begin Reading text
Today the entire nation of India rejoiced as the nation's first lunar orbiter send an impact probe smashing into the moon's surface. As the probe was painted with the jaunty tricolor flag of India, millions of ecstatic citizens saw it as a near equivalent to Neil Armstrong and Buzz Aldrin's planting of the American flag on lunar soil almost 40 years ago.
“Just as we had promised, we have given India the moon,” said G. Madhavan Nair, Chairman of the Indian Space Research Organisation [The Hindu].
Lunar orbiter
Chandrayaan-1 -- Chandrayaan means "moon craft" in Sanskrit -- was successfully launched from southern India on October 22 and is now orbiting the moon. Its two-year mission is to take high-resolution, three-dimensional images of the moon's surface, especially the permanently shadowed polar regions. It also will search for evidence of water or ice and attempt to identify the chemical composition of certain lunar rocks [CNN].
end Reading text
begin Data supplied
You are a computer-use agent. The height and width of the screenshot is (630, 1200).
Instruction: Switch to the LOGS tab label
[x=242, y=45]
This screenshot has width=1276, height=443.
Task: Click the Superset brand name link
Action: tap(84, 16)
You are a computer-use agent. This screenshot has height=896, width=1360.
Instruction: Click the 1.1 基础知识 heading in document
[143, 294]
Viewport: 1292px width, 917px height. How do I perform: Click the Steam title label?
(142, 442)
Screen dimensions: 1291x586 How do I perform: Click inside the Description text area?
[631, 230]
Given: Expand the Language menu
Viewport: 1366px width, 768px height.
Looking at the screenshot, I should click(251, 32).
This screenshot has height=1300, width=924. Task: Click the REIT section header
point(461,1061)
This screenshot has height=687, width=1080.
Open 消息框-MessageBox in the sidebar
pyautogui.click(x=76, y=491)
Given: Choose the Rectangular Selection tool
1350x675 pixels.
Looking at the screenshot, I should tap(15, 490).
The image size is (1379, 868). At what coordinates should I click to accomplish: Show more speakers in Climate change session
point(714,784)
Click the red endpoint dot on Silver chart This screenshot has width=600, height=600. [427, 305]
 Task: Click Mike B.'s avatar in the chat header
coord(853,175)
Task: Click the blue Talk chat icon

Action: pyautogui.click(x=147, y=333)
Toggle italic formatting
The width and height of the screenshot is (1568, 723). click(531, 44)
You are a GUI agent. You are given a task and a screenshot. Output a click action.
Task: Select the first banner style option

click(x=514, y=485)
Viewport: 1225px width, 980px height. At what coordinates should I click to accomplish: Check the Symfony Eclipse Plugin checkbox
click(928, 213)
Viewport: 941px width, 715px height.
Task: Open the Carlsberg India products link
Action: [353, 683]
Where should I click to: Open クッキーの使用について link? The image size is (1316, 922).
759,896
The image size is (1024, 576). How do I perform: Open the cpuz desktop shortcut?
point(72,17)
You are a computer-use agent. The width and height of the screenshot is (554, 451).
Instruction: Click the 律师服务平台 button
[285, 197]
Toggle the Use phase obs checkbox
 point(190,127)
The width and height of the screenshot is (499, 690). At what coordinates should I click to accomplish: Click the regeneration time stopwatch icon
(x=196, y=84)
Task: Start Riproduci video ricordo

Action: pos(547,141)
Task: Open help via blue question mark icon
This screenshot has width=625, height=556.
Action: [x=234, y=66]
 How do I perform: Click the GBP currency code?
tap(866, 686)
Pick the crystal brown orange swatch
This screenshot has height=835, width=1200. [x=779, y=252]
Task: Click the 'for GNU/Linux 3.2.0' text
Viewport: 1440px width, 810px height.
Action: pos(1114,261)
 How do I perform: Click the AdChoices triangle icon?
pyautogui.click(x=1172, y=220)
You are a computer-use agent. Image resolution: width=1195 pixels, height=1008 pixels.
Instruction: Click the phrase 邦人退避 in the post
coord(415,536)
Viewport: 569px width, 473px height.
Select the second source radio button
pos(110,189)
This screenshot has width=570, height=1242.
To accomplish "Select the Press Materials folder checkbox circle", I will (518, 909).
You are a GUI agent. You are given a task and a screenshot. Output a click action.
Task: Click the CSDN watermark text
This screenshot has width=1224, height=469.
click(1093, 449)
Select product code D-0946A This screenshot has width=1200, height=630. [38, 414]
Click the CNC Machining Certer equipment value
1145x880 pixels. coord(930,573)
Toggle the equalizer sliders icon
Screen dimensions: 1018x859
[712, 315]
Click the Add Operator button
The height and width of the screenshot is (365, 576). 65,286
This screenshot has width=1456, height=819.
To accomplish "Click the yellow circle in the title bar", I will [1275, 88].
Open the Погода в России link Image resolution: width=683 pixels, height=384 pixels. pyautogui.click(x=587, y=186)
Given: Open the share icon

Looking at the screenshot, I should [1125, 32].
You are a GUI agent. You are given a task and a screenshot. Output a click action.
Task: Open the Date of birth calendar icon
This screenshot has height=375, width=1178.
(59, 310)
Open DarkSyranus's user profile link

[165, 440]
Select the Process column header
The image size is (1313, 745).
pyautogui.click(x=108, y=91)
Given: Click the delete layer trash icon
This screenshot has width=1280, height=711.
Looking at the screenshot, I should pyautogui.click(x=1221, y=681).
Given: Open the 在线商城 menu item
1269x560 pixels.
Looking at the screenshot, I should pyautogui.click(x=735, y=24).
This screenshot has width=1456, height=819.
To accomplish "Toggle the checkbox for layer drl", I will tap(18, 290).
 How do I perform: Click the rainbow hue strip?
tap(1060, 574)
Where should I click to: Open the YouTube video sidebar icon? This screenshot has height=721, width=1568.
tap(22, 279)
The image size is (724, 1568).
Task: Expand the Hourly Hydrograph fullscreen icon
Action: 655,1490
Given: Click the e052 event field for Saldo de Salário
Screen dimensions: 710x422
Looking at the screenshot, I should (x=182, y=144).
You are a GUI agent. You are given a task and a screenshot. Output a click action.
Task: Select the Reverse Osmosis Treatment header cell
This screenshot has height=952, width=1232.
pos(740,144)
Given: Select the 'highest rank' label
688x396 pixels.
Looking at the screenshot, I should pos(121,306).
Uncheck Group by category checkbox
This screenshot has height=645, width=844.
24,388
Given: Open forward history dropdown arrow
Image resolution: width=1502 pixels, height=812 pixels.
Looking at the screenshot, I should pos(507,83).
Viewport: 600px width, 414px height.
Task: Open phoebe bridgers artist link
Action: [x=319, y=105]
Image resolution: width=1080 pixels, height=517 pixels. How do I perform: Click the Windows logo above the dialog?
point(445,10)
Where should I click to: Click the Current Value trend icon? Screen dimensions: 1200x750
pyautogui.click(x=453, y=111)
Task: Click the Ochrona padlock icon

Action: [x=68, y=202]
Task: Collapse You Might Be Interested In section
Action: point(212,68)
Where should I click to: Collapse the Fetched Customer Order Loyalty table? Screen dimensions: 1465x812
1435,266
end Data supplied
Actions to take:
1. In the text about India's Chandrayaan-1 moon mission, what does the name "Chandrayaan" mean in Sanskrit?
2. Write the next part of the article about India's Chandrayaan-1 moon mission, picking up after its last sentence.

Results of the exercise:
1. "Moon craft."

2.
The Indian government has said that the $79 million mission to map the lunar surface is just a prelude to the landing of a robotic lunar rover in 2012, and a manned mission to the moon by 2020. The probe took about 25 minutes to descend from the orbiting Chandrayaan to the rocky lunar surface, and sent back pictures, videos, and other data during its descent. It crashed near the Shackleton crater at the moon's south pole, and the probe
was probably destroyed by today’s “hard landing,” the Indian [space] agency said. Data beamed back may help engineers plan controlled landings for future missions [Bloomberg].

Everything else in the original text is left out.